"Kami melihat adanya krisis etika yang menyebabkan pelecehan seksual, yang diduga dilakukan oknum PPK ini adalah isu serius yang tidak bisa diabaikan begitu saja. Hal ini akan menghancurkan kredibilitas demokrasi kita di Kuningan,”tegas Ketua IMM Kuningan, Renis Amarullah dalam orasinya.
Pihaknya juga mengingatkan, bahwa rendahnya integritas dan moral di KPU dapat memicu konflik sosial di kalangan masyarakat, terutama bagi mereka yang merasa dirugikan oleh kurangnya transparansi dalam proses pemilihan.
"Jika pemilihan umum tidak transparan dan tidak dijalankan dengan integritas yang tinggi, ini akan menimbulkan ketidakpuasan publik dan bahkan bisa memicu konflik di masyarakat,” lanjut perwakilan mahasiswa.
Pengunjuk rasa menuntut agar para Komisioner KPU Kuningan, segera mengundurkan diri sebagai bentuk tanggung jawab moral demi menjaga kredibilitas lembaga dan mengembalikan kepercayaan masyarakat. Jika krisis ini diabaikan, dikhawatirkan akan membuka ruang bagi penyalahgunaan kekuasaan yang lebih besar.

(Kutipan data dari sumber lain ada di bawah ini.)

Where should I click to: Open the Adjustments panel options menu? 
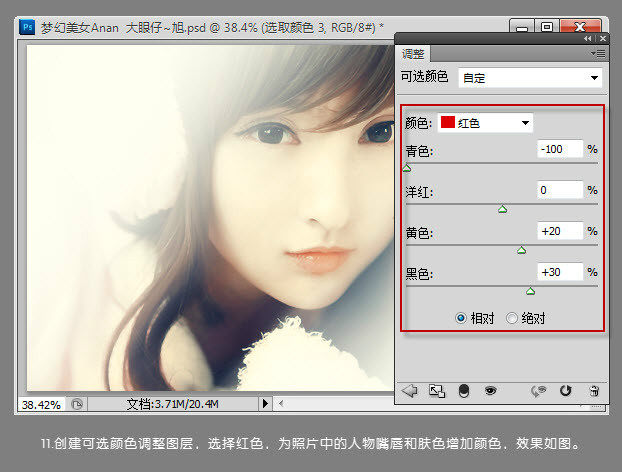pyautogui.click(x=598, y=52)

"Kami minta para komisioner untuk mengambil tanggung jawab dan mundur dari jabatannya,”koar salah seorang orator saat demo.
IMM berharap adanya pembaruan dalam tubuh KPU Kuningan khususnya dalam hal etika, transparansi, dan integritas. Mereka menilai bahwa penataan ulang diperlukan, agar proses pemilu di Kuningan dapat berjalan adil dan dipercaya oleh masyarakat.
Sementara Ketua KPU Kuningan, Asep Budi Hartono yang hadir menemui massa aksi menjawab, bahwa dugaan kasus yang menimpa oknum PPK ini sudah dilakukan proses hukum sesuai aturan. Namun saat diminta menandatangani tuntutan para mahasiswa ini, Ketua KPU Kuningan tidak berkenan.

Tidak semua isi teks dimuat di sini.